Franklin also came to be convinced, long before the colonies claimed their independence, that African Americans had as much capacity for schooling as European Americans did. How he came to that conviction is a long and winding story, and it does not end at the point of his conversion. But it is a story utterly at odds with any that can be told of Jefferson.

Jefferson’s aspersions on African capacity for education and indeed for civilization are now as notorious as they are noxious. His gratuitous inventory of black deficiencies marked the dawn of scientific racism in America. Dichotomizing “the blacks” and “the whites,” he drew one invidious distinction after another. Blacks were incapable of “fore-thought.” Their griefs were merely “transient,” their afflictions “less felt” and “sooner forgotten.” Their existence had in it “more of sensation than reflection.” Compared to whites, they were “in reason much inferior” and “in imagination ... dull [and] tasteless.” Among them there was “no poetry.” Not a one of them had ever “uttered a thought above the level of plain narration.” Jefferson admitted that it was “right” to “make great allowances for the difference of condition” of blacks and whites. But he devoted himself to discounting the difference rather than developing it.

Just as Jefferson’s misogyny makes his ideas and ideals of female education useless to us, so his racism makes his ideas and ideals of minority education worthless to us and worse. He could not bring himself to grant African Americans any “rights of will” or to consider them any more capable than “children of taking care of themselves.” And he could not contemplate a prospect of whites living together with blacks in any relation other than as masters and slaves. Were those in bondage to be freed, they would have to be deported. Coexistence was never, in his mind, a feasible alternative to colonization. If emancipated slaves were not “removed beyond the reach of mixture,” their presence would “produce convulsions” that would “never end but in the extermination of the one or the other race.”

Franklin never harbored such homicidal racist fantasies. He did hold slaves, and he did take for granted the lesser aptitude for learning of African Americans. But he always insisted on the relativity of cultural norms. He reminded his countrymen that “we” call others savages “because their manners differ from ours, which we think the perfection of civility,” but that “they think the same of theirs.”

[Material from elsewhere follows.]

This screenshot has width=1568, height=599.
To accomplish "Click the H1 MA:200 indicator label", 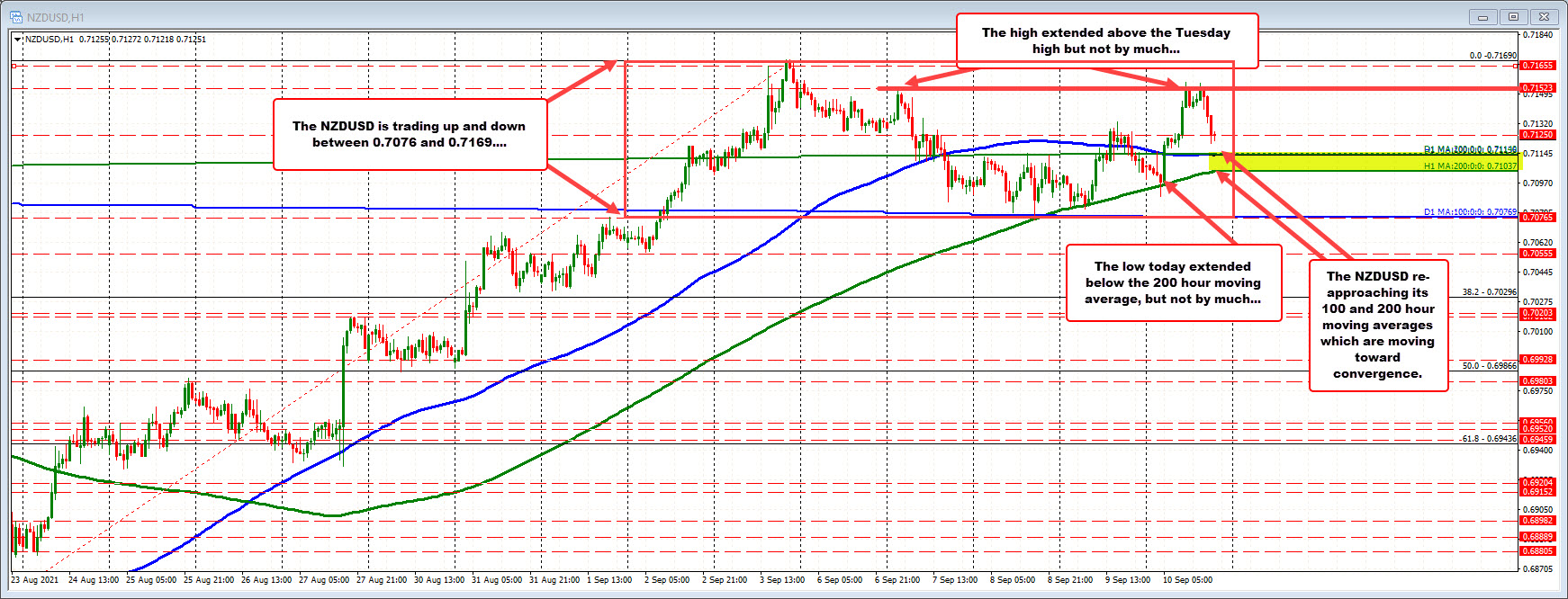I will tap(1469, 166).
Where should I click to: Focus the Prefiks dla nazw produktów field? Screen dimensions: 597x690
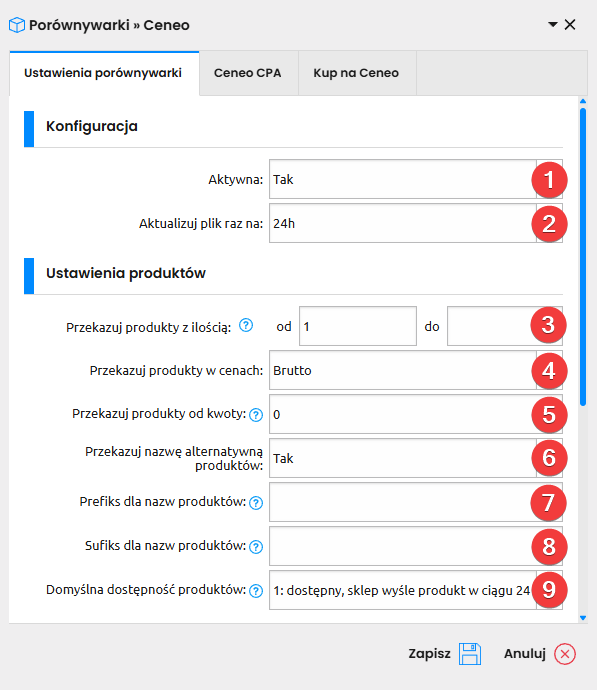pyautogui.click(x=416, y=502)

He did not doubt that he had preferences, but he did not pride himself on his prejudices. In fact, he tried—far more successfully than most—to overcome them. He conquered his initial antipathy to the German immigrants he once scorned as “Palatine boors” and wound up working closely with them in politics. He knew that partiality to one’s own “is natural to mankind,” but he tried to wean himself from it. He reveled in the endlessness of education.

Franklin’s education in the educability of black youth began in 1757, when his wife and a Philadelphia clergyman enticed his interest in the Associates of Dr. Bray. Dr. Bray was an Anglican cleric. His organization, based in London, had been sending books and catechists to America since 1724, in an unavailing effort to promote education and conversion among slaves in the colonies. After three decades of desultory accomplishment, the Associates were ready to try another approach. Thinking to organize formal Negro schools in the New World, they turned to Franklin for assistance.

Franklin was enthusiastic. He knew that, “at present, few or none give their Negro children any schooling, partly from a prejudice that reading and knowledge in a slave are both useless and dangerous” and partly because no schoolmaster would “take black scholars, lest the parents of the white children in the school should be disgusted and take them away.” Franklin was willing to brave the hostility of his fellow Philadelphians. He persuaded the Associates that “a separate school for blacks” would afford slave children the education otherwise denied them, and by the spring of 1758 he had secured funding for a school in Philadelphia that opened the following fall. That school was such a success that the Associates approved three more a year later, soliciting and accepting Franklin’s advice on where to establish them and whom to appoint as superintendents in each place. All of them lasted to the eve of the Revolution, and the Philadelphia school, for which Franklin secured a substantial endowment, reopened after the Revolution with Franklin and a friend in charge.

But the real transformation in Franklin’s views did not occur until he returned to Philadelphia and visited the Negro school in 1763. Observing the progress of the black boys and girls, he wrote to John Waring that he “was on the whole much pleased.” He did not simply come to hold “a higher opinion of the natural capacities of the black race than [he] had ever before entertained.” He actually came to conceive “their apprehension ... as quick, their memory as strong, and their docility in every respect equal to that of white children.” When he reported what he made of what he had seen to the Associates, he had a sense that they would not be as impressed as he was by his newfound conviction of the parity of black and white aptitudes. He suspected that they would “wonder perhaps” at his original doubts of the potential of their black pupils more than at his recent conversion. In his extenuation, he knew he had little to offer. “I will not undertake to justify all my prejudices,” he wrote, “nor to account for them.”